Furthermore, Coveo ML DNE offers a facet value autoselection feature that improves the user experience by automatically selecting facet values according to user queries.
A Coveo ML DNE model uses its facet value ranking to boost search results. The model uses the most popular facet values for a certain query and applies query ranking expressions (QREs) to boost the search results whose field values match the values of those facets.
Members with the required privileges can create, manage, and deploy a DNE model.
You’re selling smartphones on your website.
Before enabling Coveo ML DNE, your search page, powered by the Coveo JavaScript Search Framework, displays facets in the following order when customers search for cellphone
:
-
Screen size
-
Storage capacity
-
Price
-
Brand
You enable a Coveo ML DNE model. When your search interface sends a query to the Search API to request facets, the DNE model modifies that query in the query pipeline. It applies insights gained from the analysis of past customer behavior and determines that users are most likely to sort search results using the Brand and Price facets. Your search page now displays facets in the following order:
-
Brand
-
Price
-
Screen size
-
Storage capacity
Before enabling Coveo ML DNE, the Brand facet displayed its facet values in the following order when customers searched for cellphone
:
-
LG
-
Samsung
-
Apple
You enable a Coveo ML DNE model. When your search interface sends a query to the Search API to request facets, the DNE model modifies that query in the query pipeline. It applies insights gained from the analysis of past customer behavior and determines that users are most likely to search for Apple and Samsung smartphones rather than for LG devices. The JavaScript Search Framework now displays the facet values within the Brand facet in the following order:
-
Apple
-
Samsung
-
LG
Since the Coveo ML DNE model determined that customers are more likely to shop for Apple smartphones, the model modifies the user query to boost Apple smartphone result list items.

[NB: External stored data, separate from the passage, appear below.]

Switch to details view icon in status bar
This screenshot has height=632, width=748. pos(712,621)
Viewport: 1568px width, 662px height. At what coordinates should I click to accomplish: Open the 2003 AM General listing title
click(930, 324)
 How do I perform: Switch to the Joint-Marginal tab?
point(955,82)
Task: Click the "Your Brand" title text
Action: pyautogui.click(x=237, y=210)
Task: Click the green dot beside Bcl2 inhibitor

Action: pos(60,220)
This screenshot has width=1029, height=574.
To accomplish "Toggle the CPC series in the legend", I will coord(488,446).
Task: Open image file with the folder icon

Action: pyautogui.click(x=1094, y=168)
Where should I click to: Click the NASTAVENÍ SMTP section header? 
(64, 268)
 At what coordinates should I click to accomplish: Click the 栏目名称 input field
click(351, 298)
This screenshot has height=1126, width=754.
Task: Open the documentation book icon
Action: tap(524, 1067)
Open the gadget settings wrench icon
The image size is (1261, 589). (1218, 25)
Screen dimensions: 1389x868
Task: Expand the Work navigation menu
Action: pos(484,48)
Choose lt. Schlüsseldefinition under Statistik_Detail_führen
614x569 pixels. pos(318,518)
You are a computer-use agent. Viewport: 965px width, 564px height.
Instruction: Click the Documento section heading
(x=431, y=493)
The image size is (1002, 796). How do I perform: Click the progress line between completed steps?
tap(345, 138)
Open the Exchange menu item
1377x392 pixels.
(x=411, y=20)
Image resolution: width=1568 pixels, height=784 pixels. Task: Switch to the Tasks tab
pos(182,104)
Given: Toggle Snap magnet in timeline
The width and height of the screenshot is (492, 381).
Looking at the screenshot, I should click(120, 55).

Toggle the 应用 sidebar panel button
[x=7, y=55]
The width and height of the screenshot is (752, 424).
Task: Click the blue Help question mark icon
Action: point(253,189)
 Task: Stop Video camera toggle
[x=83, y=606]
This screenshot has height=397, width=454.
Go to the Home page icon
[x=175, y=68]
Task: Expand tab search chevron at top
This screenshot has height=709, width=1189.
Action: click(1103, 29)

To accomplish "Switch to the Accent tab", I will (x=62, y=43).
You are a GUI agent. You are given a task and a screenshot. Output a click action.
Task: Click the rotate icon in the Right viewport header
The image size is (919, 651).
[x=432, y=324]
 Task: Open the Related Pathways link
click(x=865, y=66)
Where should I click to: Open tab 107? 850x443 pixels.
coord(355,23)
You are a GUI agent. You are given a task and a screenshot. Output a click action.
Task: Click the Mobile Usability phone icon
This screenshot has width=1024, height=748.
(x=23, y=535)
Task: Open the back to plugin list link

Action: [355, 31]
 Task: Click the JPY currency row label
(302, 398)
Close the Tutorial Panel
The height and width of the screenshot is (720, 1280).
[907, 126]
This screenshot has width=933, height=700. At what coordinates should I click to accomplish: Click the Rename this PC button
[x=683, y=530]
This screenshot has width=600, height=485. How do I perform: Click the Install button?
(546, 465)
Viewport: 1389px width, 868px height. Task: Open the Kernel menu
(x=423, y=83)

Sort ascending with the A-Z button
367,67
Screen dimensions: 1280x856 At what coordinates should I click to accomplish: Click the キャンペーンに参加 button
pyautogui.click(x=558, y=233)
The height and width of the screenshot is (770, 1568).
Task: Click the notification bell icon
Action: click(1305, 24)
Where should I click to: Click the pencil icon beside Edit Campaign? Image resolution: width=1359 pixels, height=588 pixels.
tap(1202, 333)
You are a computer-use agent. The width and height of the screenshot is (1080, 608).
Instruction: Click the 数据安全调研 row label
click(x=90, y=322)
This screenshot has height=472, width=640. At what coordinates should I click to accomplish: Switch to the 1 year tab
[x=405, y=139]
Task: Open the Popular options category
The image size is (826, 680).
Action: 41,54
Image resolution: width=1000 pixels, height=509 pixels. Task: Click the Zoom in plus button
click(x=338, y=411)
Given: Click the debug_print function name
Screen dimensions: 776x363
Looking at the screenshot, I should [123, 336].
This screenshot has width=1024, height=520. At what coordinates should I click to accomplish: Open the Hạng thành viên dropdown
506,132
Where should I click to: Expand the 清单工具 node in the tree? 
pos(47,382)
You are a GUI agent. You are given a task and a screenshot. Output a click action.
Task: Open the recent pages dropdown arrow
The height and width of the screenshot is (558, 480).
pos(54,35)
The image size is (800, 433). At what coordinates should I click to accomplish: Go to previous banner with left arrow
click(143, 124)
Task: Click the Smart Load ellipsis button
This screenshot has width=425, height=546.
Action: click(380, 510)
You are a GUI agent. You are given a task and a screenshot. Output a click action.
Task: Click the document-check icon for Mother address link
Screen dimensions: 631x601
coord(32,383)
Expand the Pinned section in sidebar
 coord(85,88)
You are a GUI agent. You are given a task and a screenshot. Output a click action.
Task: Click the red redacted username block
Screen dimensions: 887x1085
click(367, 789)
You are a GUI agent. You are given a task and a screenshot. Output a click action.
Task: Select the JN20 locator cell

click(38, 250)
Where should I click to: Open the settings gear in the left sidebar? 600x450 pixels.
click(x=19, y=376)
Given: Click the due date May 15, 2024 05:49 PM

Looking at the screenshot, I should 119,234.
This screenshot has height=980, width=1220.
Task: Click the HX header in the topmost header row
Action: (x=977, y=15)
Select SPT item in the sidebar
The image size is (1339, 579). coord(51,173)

About the Autoselection feature
Since the Coveo JavaScript Search Framework January 2020 release, it’s possible to activate the DNE autoselection feature in your Coveo-powered search interfaces. To use this feature, you only need to specify which facets to apply the feature on when you create your DNE model.
Following a user query, the DNE autoselection feature can automatically select the most relevant facet value from the returned facets. To do so, the feature learns from your end-users behaviors to understand which facet values are the most relevant according to their current browsing task.
For a Coveo-powered clothing commerce interface, a Coveo administrator created a DNE model and chose to enable the autoselection feature for the category
and gender
facets when configuring the model.
When accessing the commerce interface, a customer searches for a skirt
.
Based on the current context and recorded usage analytics data, the model determines that the Skirts and Dresses
value of the Category
facet and the Women
value of the gender
facet are relevant enough to be automatically selected and refine the user query.

About the Facet Generator feature
|
The beta program for the Facet Generator is now closed, and the feature will be available soon. Stay tuned! |
The Facet Generator is a user interface helper that dynamically generates the most relevant facets based on your indexed content. To achieve this behaviour, the Coveo index assigns a score to each facetable attribute and displays the most appropriate ones.
This feature aims at reducing the manual configuration necessary for displaying relevant facets in a search interface, especially in catalogs with a large number of product attributes.
When accessing a commerce interface, a customer searches for a Surf Board
.

Based on the indexed items, the model displays all the relevant search facets. Of the most relevant facets displayed, Color
, Fin System
, and Tail Shape
let the user refine their query further.